John McArthur, a former naval purser, had served with Nelson in the Mediterranean and had already begun collecting material for a biography when he saw "an advertisement in the papers announcing that the Nelson family had selected a gentleman 'of high respectability and rank' to write the life, and asking all who had letters in their possession not to make their material available to anyone else." McArthur came forward, claiming, groundlessly, that Nelson himself had asked him to write his life, and that he had already incurred considerable expense in preparing the book, including the commissioning of a set of paintings to be engraved as illustrations. An unseemly squabble ensued, the outcome of which was fairly inevitable in that Earl Nelson was under pressure from the Prince Regent to commission his librarian and chaplain, James Stanier Clarke, to write the book. It was agreed that the authors would pool their efforts, but not before they had further fallen out over whose name should come first on the title page. That we do not refer to McArthur & Clarke is a lasting memorial to the usefulness of a powerful patron. The finished work is wonderfully illustrated with anecdotal headpieces and plates by Westall and battle-scenes by Nicholas Pocock. The subscribers list is a remarkable directory of the great and the good of Regency Britain with an inevitable emphasis on naval notables. William Beckford took the only copy on vellum, Sir Home Popham and Admiral Keats proof copies, as also Admirals Cornwallis and Anson, Earl St Vincent and Lady Hamilton. Thomas Masterman Hardy had an ordinary copy, as did the Sandwich Book Society and Leeds Circulating Library. Roger Knight, Nelson's highly-acclaimed biographer, notes that "Clarke and McArthur were responsible for creating more myths about Nelson than any other authors".

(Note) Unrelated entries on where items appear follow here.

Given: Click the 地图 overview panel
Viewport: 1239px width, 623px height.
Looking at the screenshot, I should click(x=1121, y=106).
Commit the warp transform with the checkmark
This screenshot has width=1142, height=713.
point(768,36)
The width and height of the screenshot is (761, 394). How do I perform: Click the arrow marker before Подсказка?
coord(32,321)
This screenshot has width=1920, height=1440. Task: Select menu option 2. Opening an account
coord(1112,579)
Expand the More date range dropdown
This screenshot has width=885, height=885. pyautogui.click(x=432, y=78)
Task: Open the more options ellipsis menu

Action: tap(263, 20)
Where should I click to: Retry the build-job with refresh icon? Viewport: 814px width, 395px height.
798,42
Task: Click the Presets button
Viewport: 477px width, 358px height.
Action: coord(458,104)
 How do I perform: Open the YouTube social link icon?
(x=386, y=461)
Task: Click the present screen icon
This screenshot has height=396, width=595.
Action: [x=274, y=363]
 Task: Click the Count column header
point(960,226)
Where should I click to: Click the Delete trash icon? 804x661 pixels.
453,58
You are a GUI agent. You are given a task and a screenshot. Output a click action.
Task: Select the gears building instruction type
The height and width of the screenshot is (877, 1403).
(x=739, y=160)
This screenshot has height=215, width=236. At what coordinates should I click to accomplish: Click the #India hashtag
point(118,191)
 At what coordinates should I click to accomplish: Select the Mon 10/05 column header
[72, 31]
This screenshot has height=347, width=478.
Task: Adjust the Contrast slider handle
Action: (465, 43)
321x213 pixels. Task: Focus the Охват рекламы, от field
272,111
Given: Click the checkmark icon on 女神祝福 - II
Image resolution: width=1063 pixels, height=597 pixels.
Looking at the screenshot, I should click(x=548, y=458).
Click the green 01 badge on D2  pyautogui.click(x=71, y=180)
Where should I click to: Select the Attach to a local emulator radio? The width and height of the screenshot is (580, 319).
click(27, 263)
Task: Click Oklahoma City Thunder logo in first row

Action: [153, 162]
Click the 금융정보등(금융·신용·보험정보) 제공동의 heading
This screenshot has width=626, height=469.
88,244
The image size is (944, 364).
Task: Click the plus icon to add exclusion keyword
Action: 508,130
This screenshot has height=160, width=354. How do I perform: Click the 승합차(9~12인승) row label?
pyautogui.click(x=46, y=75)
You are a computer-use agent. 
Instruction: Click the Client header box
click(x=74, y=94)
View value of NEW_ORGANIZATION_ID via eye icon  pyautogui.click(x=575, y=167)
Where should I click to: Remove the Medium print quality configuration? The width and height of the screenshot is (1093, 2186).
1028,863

2 volumes, quarto (338 x 272 mm). Contemporary full green straight-grained morocco, flat bands, title gilt direct to the spines, compartments with nested concentric gilt panels, wide arabesque rolled panels to the boards enclosing ruled and foliate panels in blind, dog-tooth edge-roll, all edges gilt, dog-tooth roll to turn-ins, dun endpapers.
Frontispiece and 3 other plates to volume I, 7 plates to volume II, 4 of them accompanied by plans, headpieces, vignettes and facsimiles to the text, double page pedigree to volume I. Armorial bookplates of Anthony Cliffe of Bellevue, Co. Wexford to the f
A little rubbed at the extremities, a couple of minor scuffs to the boards, frontispiece slightly damped in the tail margin, light toning, a very good copy.